**Exercise 1**
Transcribe everything in the Gord@k article from "1996 video game" down to "received mixed reviews.".
**Exercise 2**
Pick up the Gord@k article after its last sentence and write what comes next.

**Text block**
※
- Developer: Hoffmann Interactive
- Publishers: I. Hoffmann & Associates
- Producer: Isabel Hoffmann
- Designers: Daniel Riley; Stephen G. Haines; Steve Schorsch;
- Artist: Daniel Riley
- Platforms: Microsoft Windows; Mac OS;
- Release: November 15, 1996
- Genre: Point-and-click adventure
- Mode: Single-player

= Gord@k =

1996 video game

Gord@k is a 1996 point-and-click adventure video game published by I. Hoffmann & Associates. Taking place in a first-person, Myst-style 3D virtual environment, the player assumes the role of a secret operative working to defeat Gord@k, an intelligent agent turned computer virus. It was the first adult-oriented video game developed by Hoffmann & Associates, previously a producer of multimedia software and interactive storybooks. It received mixed reviews.

==Gameplay and plot==

Gord@k takes place in a first-person, Myst-style 3D virtual environment.
※
Stored items:

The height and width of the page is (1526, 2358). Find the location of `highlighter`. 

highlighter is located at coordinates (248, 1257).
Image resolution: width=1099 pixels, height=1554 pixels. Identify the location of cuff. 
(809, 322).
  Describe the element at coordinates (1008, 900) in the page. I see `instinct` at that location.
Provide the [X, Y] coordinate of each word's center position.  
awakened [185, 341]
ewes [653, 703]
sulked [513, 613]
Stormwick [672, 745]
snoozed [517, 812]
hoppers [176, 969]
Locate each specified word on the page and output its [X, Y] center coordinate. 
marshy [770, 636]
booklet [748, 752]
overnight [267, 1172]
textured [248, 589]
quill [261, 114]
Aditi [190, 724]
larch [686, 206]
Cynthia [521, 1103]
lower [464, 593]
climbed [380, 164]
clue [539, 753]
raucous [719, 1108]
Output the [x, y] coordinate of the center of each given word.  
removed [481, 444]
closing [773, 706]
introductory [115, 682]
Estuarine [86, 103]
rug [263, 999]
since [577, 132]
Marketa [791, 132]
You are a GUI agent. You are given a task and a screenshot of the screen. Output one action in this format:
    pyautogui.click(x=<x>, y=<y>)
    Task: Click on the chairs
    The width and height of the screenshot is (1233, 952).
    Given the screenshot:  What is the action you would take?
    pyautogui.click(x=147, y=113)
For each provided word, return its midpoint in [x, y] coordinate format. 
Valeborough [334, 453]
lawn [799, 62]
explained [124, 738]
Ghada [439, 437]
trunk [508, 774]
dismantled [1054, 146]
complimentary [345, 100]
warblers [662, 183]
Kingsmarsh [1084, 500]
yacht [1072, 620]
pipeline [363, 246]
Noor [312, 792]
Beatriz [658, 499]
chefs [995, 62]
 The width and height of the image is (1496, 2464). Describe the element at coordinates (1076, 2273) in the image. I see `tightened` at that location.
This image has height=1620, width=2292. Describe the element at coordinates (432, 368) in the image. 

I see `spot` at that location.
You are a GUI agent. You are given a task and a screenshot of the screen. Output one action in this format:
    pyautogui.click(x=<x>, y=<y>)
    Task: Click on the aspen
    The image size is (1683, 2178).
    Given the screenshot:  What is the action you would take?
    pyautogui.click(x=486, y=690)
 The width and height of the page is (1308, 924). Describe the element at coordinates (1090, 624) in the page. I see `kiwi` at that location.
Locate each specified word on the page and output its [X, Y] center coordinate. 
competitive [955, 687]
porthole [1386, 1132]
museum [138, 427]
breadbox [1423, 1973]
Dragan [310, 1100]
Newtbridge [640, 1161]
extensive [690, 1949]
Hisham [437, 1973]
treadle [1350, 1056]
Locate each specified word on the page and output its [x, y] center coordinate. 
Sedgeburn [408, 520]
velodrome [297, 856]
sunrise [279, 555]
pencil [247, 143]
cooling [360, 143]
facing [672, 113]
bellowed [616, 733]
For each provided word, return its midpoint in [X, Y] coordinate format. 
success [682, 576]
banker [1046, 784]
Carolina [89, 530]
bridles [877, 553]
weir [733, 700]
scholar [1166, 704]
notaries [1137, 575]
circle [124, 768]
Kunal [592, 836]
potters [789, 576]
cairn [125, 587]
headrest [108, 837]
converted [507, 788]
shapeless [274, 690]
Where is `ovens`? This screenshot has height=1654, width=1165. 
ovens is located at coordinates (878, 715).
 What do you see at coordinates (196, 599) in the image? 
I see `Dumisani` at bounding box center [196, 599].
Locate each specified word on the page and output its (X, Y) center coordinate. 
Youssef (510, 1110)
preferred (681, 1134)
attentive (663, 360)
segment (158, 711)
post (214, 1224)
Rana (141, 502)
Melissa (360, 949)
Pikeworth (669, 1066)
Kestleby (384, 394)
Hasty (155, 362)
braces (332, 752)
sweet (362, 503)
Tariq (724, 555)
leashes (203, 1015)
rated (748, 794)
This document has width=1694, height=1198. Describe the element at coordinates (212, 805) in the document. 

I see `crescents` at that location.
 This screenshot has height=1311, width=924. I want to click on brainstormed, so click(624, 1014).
※
**Response 1**
1996 video game

Gord@k is a 1996 point-and-click adventure video game published by I. Hoffmann & Associates. Taking place in a first-person, Myst-style 3D virtual environment, the player assumes the role of a secret operative working to defeat Gord@k, an intelligent agent turned computer virus. It was the first adult-oriented video game developed by Hoffmann & Associates, previously a producer of multimedia software and interactive storybooks. It received mixed reviews.

**Response 2**
In Gord@k, the player character assumes the role of a secret operative working for CS Corporation. CS Corporation is hired by the animation studio CelGen Corporation to eliminate Gord@k, a sophisticated and lethal computer virus responsible for the presumed deaths of three previous operatives. The player must navigate a dangerous virtual reality environment created by CelGen in order to capture Gord@k. The introductory sequence involves a simulated desktop environment on a computer system. Upon booting up the computer, the player receives a mission briefing via email, followed by a voice message delivered by Agent James Road, the director of CS Corporation. The player can then access dossiers regarding prior operatives who failed the mission.

The gameplay transitions into a first-person, Myst-like 3D virtual environment, where players navigate a nonlinear path toward Gord@k's lair through 360-degree rotation. Interaction is driven by a point-and-click interface, requiring players to pixel hunt for interactive hotspots, collect inventory items, and solve environmental puzzles. Additionally, players must collect tokens to operate the Superview, a machine that enables the player to view future events, furthering the player's chances of completing the mission.

As the story unfolds, the player discovers entries from the journals of Lewis Laceter, a senior executive at CelGen. Laceter is identified as the architect of Gord@k, which was originally an experimental intelligent agent deployed in a test environment. According to Laceter's journal entries, the project resulted in the collapse of the CelGen Corporation after Gord@k breached containment, subsequently evolving into a computer virus that destroyed the company's infrastructure. Laceter's notes reveal that Gord@k's personality was synthesized from the descriptions of an artist, a mathematician, and a game show host, resulting in an artificial intelligence described as superintelligent, unpredictable, and remorseless.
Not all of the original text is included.